Ainda assim, reconheceu que Benguela dispõe de um parque público, o da Chimalavera, tutelado pelo Ministério do Ambiente, do planalto madeireiro de eucaliptos da Ganda, em direcção ao Huambo, além da província ser também banhada pelo oceano atlântico, detentor de muitos recursos marinhos, o que eleva a responsabilidade de todos, sempre que se pense na perspectiva de se cuidar do meio ambiente para o bem do próprio homem.

Para si, os armadores (detentores de barcos e navios) devem observar as orientações baixadas pelos ministérios das Pescas e do Ambiente, evitando, a título de exemplo, os chamados “arrastões”, apelando para o reforço das acções de fiscalização.

Por seu turno, o ambientalista Arlindo Bonifácio ressaltou o facto das Nações Unidas terem instituído a data no ano de 1992, para reforçar a reflexão sobre a vida na natureza, uma ocasião que tem sido aproveitada por especialistas, governantes e até cidadãos anónimos interessados na protecção do ambiente.

Este ano, a efeméride se comemora sob o lema “Nossa biodiversidade, nossa comida e nossa saúde”.

Para o ambientalista, apesar das dificuldades, Benguela está a conhecer algumas melhorias em termos de recolha de resíduos sólidos, comparativamente ao ano de 2018, o que vai se reflectindo numa melhoria nos níveis de saúde da população.

Destacou o aspecto da saúde, porque a província já esteve em situações piores em anos idos, devido a presença exagerada de lixo nas zonas habitacionais, mas essa realidade parece ter sido ultrapassada.

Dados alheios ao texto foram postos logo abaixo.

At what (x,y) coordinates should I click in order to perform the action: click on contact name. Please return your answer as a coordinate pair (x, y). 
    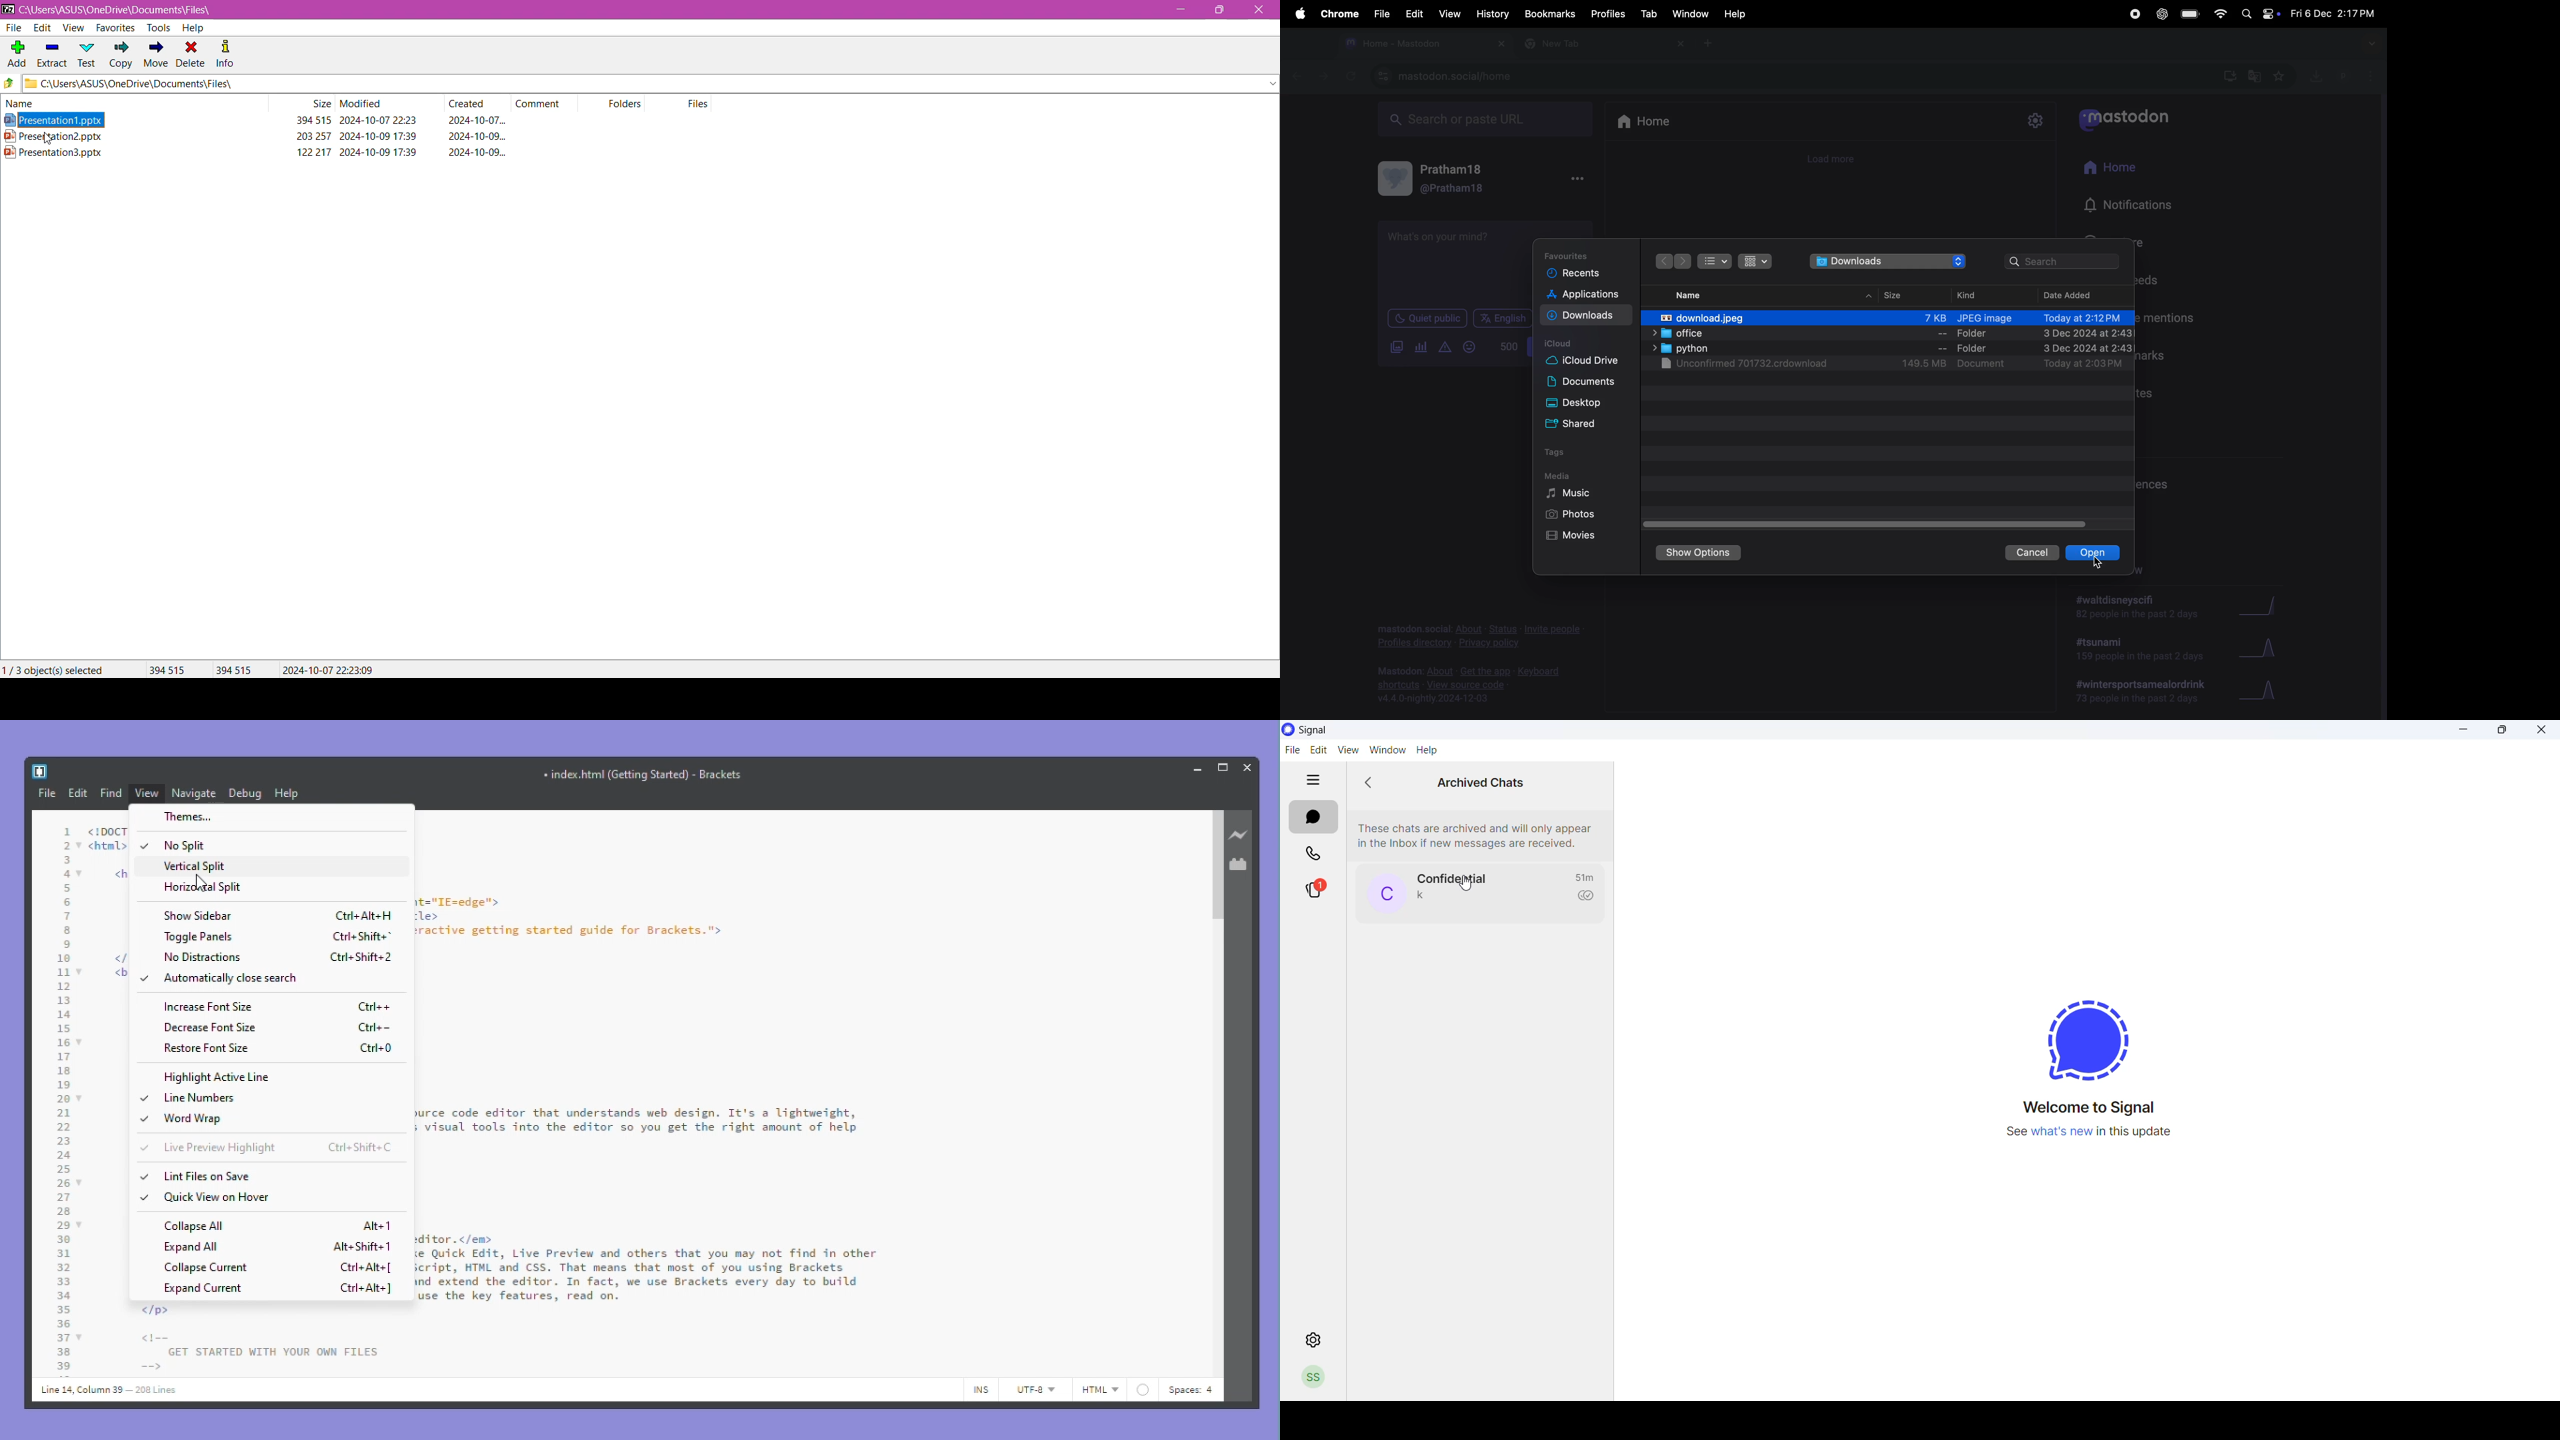
    Looking at the image, I should click on (1451, 875).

“Quanto a nossa comida, nós vivemos dos animais e quanto mais animais, mais comida e quanto mais comida, mais resíduos produzidos, um binómio que faz reacender os três eixos para a sustentabilidade das cidades: Educação – por meio de debates e palestras, limpeza e tratamento de resíduos”, disse.

Condenou a prática de queimadas frequentes, lembrando que o gado que alimenta as populações precisa de vegetação, além de que, várias espécies são necessárias, tanto para fins alimentares como para fins medicinais.

O Dia Internacional da Biodiversidade é comemorado anualmente em 22 de Maio. Esta data, criada pela Organização das Nações Unidas (ONU), visa consciencializar a população mundial sobre a importância da diversidade biológica, além da necessidade de protecção da biodiversidade em todos os ecossistemas do planeta.